The recent CARES Act authorized $2 trillion in federal aid – but there was nothing in the bill for election funding. Federal funding for national defense is hundreds of times larger than $4 billion. The federal government has the money, and it’s the only place that does. It must act to fund elections nationally.
So, why isn’t it? Senate Majority Leader Mitch McConnell and Republican Senate leadership insist we don’t need federal money for national elections. McConnell – who thinks all elections should be handled by the states – has historically not supported the states in handling them. He’s even said that letting state and local governments go bankrupt during an election year would be better than having the federal government support them.

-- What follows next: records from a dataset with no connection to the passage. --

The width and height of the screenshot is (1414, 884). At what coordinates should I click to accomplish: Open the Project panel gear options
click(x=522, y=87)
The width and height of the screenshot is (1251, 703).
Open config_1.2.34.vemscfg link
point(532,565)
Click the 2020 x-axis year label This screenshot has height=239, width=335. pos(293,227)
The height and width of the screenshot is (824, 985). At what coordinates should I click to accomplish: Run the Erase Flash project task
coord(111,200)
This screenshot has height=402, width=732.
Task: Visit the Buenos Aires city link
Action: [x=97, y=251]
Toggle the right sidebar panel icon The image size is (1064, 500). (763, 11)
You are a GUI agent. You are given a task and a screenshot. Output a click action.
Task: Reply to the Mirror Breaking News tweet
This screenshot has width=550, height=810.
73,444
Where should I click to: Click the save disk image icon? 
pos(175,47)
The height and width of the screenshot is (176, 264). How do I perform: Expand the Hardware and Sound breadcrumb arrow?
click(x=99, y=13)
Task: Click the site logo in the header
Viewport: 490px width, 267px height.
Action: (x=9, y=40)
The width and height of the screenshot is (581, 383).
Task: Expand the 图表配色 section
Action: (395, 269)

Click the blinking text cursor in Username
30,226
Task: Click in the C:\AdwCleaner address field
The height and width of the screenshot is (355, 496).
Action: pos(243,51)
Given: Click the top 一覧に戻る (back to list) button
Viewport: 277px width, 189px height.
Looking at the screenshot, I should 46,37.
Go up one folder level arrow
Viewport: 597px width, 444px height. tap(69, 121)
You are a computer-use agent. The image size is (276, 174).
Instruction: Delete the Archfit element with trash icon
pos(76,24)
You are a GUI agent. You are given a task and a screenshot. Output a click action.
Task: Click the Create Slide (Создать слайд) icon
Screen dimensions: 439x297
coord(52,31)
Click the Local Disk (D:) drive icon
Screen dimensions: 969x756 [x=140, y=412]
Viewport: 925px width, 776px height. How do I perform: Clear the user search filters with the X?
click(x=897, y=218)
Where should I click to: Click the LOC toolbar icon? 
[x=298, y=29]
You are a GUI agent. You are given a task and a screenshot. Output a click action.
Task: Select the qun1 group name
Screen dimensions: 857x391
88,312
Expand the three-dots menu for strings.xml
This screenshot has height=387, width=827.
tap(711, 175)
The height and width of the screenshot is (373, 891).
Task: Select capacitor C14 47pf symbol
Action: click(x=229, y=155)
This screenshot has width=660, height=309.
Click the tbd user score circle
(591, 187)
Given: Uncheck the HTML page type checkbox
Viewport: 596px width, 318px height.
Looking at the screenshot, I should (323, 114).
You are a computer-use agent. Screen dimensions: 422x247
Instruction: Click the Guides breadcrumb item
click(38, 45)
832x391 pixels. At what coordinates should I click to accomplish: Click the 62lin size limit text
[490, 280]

Yet states are begging for funding, including for elections, and despite what McConnell says this isn’t partisan. A large majority of Americans see an election during a pandemic as a problem that needs solving. Most people support voting by mail – including most Republican voters and even many Republican state leaders. There’s major, bipartisan support among local election officials – the people who have to actually run elections.
Voting at home is popular, and it can help make elections in 2020 happen safely, if it can only pass the hurdle of Congress. We all need to step up to make this happen. We must call for election funding with oversight, no matter what our party affiliation, our politics, or where we live. If we can’t vote for our represented officials, our country won’t function.